Copy out the records so that each line matches the original.
Start of DATA EXTRACTS
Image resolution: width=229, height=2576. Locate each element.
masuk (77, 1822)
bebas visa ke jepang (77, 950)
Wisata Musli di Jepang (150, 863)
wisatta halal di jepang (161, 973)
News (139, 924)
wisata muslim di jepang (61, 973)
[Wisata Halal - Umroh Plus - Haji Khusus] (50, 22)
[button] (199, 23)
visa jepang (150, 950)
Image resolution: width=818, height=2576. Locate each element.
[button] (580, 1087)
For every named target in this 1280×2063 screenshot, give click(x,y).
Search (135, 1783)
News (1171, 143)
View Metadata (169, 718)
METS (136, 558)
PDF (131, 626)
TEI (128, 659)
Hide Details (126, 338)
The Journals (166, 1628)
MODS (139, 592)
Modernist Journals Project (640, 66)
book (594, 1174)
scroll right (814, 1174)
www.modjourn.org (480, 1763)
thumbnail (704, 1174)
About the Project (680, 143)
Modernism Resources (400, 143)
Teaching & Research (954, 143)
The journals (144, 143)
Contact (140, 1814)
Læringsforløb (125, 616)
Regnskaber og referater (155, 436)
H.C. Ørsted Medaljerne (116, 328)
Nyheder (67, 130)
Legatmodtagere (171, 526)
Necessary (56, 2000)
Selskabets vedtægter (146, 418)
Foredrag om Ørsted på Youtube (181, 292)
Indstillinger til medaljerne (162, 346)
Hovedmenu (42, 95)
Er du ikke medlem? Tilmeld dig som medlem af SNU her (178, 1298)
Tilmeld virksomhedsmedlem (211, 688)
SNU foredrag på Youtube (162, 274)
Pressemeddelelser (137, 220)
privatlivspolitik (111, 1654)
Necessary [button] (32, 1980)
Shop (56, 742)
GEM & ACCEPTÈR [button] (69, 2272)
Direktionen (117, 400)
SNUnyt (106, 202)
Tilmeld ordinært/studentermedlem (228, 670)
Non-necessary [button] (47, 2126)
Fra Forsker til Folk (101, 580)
End of DATA EXTRACTS
→ **RESULT OF THE TASK**:
Image resolution: width=229, height=2576. Locate each element.
masuk (77, 1822)
bebas visa ke jepang (77, 950)
Wisata Musli di Jepang (150, 863)
wisatta halal di jepang (161, 973)
News (139, 924)
wisata muslim di jepang (61, 973)
[Wisata Halal - Umroh Plus - Haji Khusus] (50, 22)
[button] (199, 23)
visa jepang (150, 950)
Image resolution: width=818, height=2576. Locate each element.
[button] (580, 1087)
For every named target in this 1280×2063 screenshot, give click(x,y).
Search (135, 1783)
News (1171, 143)
View Metadata (169, 718)
METS (136, 558)
PDF (131, 626)
TEI (128, 659)
Hide Details (126, 338)
The Journals (166, 1628)
MODS (139, 592)
Modernist Journals Project (640, 66)
book (594, 1174)
scroll right (814, 1174)
www.modjourn.org (480, 1763)
thumbnail (704, 1174)
About the Project (680, 143)
Modernism Resources (400, 143)
Teaching & Research (954, 143)
The journals (144, 143)
Contact (140, 1814)
Læringsforløb (125, 616)
Regnskaber og referater (155, 436)
H.C. Ørsted Medaljerne (116, 328)
Nyheder (67, 130)
Legatmodtagere (171, 526)
Necessary (56, 2000)
Selskabets vedtægter (146, 418)
Foredrag om Ørsted på Youtube (181, 292)
Indstillinger til medaljerne (162, 346)
Hovedmenu (42, 95)
Er du ikke medlem? Tilmeld dig som medlem af SNU her (178, 1298)
Tilmeld virksomhedsmedlem (211, 688)
SNU foredrag på Youtube (162, 274)
Pressemeddelelser (137, 220)
privatlivspolitik (111, 1654)
Necessary [button] (32, 1980)
Shop (56, 742)
GEM & ACCEPTÈR [button] (69, 2272)
Direktionen (117, 400)
SNUnyt (106, 202)
Tilmeld ordinært/studentermedlem (228, 670)
Non-necessary [button] (47, 2126)
Fra Forsker til Folk (101, 580)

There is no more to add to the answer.